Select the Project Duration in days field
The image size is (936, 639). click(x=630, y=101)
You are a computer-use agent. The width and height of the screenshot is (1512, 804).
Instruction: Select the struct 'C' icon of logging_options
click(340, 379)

━━━━━━━━━━

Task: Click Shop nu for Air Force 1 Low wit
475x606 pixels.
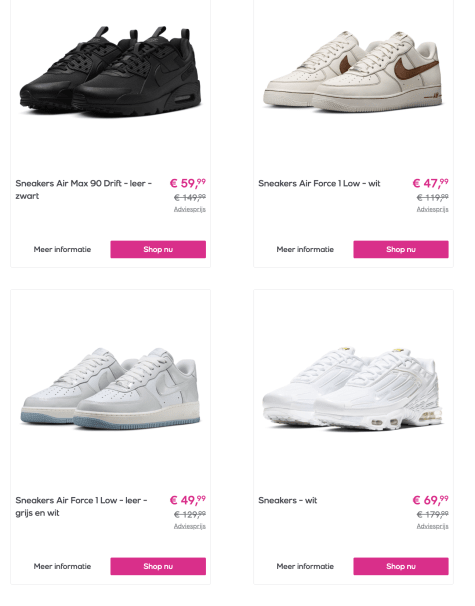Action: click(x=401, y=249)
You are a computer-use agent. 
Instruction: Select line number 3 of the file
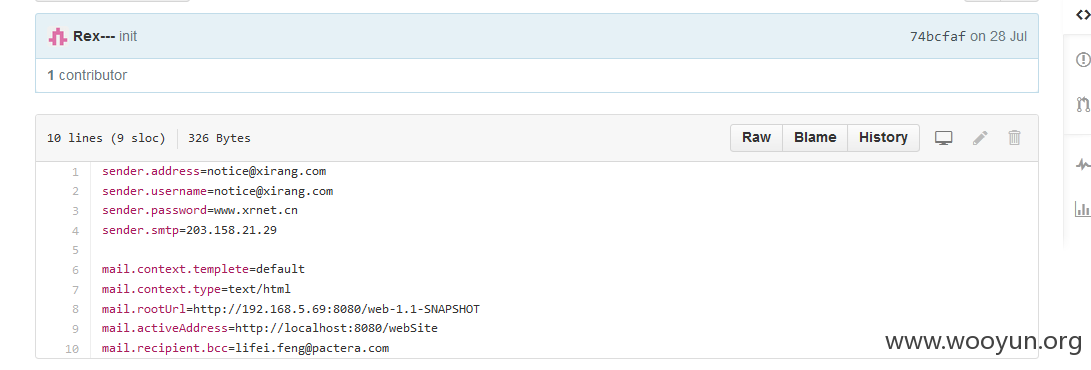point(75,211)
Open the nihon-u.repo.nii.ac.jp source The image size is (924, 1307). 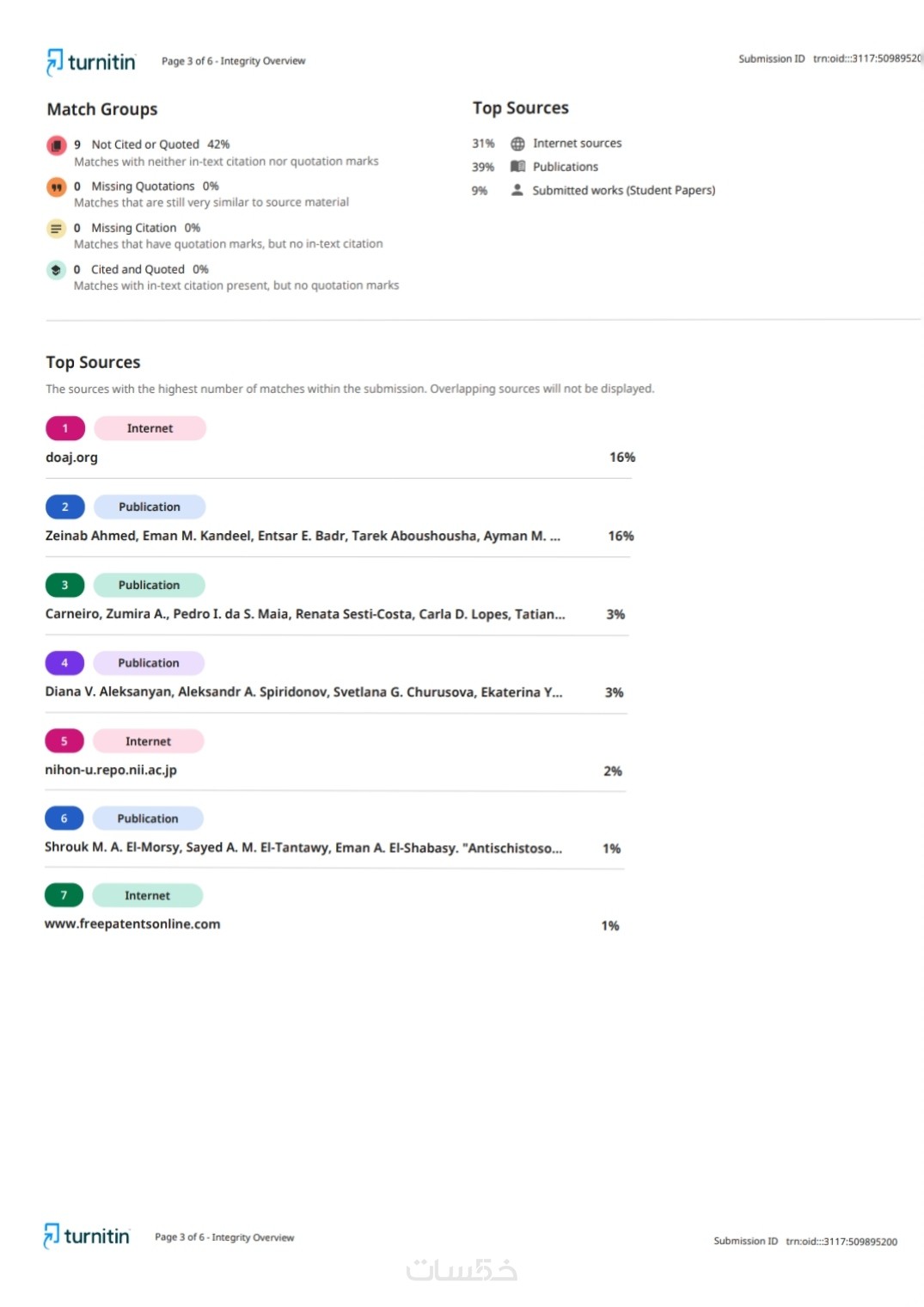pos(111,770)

━━━━━━━━━━

> _Problem to solve_:
List all lines above in which the string "computer" appears.

> _Response below_:
You are a computer-use agent. The width and height of the screenshot is (1512, 804).
You are a computer-use agent. 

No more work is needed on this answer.